Data section:

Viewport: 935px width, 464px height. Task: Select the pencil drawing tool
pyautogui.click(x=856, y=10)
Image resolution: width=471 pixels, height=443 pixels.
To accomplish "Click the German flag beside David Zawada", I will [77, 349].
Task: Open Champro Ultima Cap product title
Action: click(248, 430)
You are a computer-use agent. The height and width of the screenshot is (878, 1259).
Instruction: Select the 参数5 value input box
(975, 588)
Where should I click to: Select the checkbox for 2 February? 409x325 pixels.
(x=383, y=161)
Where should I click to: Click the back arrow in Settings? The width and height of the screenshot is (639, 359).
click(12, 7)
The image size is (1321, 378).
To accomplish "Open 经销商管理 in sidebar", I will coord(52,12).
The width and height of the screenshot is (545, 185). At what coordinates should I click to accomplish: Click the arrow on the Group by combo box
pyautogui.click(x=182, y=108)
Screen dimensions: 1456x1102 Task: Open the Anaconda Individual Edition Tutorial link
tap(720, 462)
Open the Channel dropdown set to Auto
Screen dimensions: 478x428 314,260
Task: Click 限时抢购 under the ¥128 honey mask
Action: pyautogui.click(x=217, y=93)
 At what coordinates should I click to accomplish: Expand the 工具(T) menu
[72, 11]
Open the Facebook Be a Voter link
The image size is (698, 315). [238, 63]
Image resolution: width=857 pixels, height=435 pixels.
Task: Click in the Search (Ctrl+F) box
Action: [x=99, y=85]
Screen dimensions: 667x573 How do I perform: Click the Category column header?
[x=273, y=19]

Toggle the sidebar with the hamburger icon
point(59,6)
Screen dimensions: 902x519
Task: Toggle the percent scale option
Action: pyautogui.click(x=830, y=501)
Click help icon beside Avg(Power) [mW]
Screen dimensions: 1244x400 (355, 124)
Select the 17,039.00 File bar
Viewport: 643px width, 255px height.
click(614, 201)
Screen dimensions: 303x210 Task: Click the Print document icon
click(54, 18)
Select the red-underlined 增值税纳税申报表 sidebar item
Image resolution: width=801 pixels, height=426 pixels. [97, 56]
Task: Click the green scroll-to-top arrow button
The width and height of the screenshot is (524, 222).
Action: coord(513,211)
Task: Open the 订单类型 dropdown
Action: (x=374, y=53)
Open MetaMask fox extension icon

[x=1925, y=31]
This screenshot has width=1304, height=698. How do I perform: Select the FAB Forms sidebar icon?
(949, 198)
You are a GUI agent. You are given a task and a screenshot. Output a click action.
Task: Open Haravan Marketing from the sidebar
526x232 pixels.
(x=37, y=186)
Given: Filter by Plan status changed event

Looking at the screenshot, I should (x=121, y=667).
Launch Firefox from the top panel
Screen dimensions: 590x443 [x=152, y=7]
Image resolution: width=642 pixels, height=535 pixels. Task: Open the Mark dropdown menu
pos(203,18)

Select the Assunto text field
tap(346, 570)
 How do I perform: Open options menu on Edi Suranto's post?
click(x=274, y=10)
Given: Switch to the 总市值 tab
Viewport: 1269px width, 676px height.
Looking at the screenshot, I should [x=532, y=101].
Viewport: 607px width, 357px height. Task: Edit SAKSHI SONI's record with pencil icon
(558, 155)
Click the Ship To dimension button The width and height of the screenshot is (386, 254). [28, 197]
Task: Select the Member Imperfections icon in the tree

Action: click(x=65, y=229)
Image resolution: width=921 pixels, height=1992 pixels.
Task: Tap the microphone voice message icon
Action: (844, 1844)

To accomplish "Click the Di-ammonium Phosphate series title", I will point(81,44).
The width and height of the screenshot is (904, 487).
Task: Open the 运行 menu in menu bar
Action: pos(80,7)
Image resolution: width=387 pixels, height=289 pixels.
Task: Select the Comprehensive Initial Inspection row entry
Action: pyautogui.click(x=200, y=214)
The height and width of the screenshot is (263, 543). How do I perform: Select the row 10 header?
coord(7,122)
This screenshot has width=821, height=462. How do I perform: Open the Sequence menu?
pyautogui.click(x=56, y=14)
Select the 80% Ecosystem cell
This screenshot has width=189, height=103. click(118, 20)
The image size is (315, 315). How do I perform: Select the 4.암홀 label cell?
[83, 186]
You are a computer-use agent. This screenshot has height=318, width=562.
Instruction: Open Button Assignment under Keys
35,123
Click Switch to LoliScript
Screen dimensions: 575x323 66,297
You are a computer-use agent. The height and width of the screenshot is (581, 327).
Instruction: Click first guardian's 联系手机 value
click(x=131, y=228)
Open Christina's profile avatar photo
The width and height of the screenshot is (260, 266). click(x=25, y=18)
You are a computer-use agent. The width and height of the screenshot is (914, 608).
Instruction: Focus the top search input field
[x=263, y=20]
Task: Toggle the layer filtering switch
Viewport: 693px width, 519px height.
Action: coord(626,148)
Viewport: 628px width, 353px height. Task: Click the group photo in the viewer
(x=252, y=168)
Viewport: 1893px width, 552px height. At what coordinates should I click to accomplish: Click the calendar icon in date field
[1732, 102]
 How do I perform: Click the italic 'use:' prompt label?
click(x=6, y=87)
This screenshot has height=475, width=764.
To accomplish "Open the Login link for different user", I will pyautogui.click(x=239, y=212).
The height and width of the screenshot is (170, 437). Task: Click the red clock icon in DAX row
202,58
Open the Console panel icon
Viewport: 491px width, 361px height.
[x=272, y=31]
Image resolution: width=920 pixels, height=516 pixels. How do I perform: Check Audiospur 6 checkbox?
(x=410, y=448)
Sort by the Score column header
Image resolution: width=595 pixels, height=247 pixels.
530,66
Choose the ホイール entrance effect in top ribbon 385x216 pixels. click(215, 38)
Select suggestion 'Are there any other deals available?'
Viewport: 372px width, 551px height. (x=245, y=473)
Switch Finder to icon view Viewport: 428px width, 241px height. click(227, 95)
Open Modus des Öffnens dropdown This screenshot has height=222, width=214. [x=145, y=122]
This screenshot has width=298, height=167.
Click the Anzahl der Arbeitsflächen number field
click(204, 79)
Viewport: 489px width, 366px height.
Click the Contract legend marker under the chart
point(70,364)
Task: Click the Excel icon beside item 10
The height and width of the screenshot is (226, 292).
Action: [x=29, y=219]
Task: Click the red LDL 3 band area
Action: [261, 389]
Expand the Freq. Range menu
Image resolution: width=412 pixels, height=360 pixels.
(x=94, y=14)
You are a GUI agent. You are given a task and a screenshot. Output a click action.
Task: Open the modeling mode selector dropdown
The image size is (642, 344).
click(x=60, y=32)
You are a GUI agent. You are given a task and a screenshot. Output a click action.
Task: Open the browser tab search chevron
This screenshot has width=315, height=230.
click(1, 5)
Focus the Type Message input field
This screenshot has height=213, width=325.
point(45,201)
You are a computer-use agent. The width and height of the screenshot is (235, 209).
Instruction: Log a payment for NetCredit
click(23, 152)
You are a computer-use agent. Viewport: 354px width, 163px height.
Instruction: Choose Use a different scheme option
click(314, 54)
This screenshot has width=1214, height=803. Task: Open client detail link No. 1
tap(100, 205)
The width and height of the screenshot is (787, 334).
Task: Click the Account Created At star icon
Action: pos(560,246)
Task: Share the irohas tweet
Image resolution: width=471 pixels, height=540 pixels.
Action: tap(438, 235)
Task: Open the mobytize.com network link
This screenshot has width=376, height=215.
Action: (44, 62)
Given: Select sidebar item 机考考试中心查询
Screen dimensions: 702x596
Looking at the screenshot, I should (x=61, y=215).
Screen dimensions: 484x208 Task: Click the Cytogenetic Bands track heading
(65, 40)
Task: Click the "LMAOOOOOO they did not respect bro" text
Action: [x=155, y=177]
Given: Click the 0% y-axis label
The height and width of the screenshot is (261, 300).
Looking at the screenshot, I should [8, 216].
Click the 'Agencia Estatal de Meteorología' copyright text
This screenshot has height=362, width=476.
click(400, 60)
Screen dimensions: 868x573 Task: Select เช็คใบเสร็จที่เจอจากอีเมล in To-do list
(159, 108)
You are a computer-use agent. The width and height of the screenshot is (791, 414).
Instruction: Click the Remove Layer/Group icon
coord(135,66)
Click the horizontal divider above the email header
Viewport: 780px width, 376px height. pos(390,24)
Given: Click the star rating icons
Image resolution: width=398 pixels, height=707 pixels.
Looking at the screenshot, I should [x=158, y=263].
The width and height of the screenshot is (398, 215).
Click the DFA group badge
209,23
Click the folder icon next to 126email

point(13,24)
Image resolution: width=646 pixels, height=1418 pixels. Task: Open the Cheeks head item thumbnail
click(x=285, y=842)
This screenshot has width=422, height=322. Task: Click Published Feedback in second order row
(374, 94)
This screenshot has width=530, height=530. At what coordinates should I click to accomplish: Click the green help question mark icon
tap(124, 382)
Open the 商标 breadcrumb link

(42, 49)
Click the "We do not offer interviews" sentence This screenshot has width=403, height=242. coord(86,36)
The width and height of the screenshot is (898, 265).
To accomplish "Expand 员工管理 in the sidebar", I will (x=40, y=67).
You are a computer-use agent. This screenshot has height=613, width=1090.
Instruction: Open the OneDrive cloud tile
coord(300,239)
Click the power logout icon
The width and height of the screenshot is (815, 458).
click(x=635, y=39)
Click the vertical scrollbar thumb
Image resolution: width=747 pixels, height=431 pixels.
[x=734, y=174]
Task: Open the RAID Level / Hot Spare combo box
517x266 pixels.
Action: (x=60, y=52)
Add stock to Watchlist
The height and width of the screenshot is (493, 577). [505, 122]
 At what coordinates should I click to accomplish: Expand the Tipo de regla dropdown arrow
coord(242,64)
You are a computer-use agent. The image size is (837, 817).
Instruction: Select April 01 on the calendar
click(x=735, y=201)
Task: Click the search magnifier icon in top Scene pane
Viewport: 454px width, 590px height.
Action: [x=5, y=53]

Task to carry out:
Take the line holding "regla dropdown arrow" and the lines after it through the end of the entries. Retype them exactly and add nothing.

Answer box:
 At what coordinates should I click to accomplish: Expand the Tipo de regla dropdown arrow
coord(242,64)
You are a computer-use agent. The image size is (837, 817).
Instruction: Select April 01 on the calendar
click(x=735, y=201)
Task: Click the search magnifier icon in top Scene pane
Viewport: 454px width, 590px height.
Action: [x=5, y=53]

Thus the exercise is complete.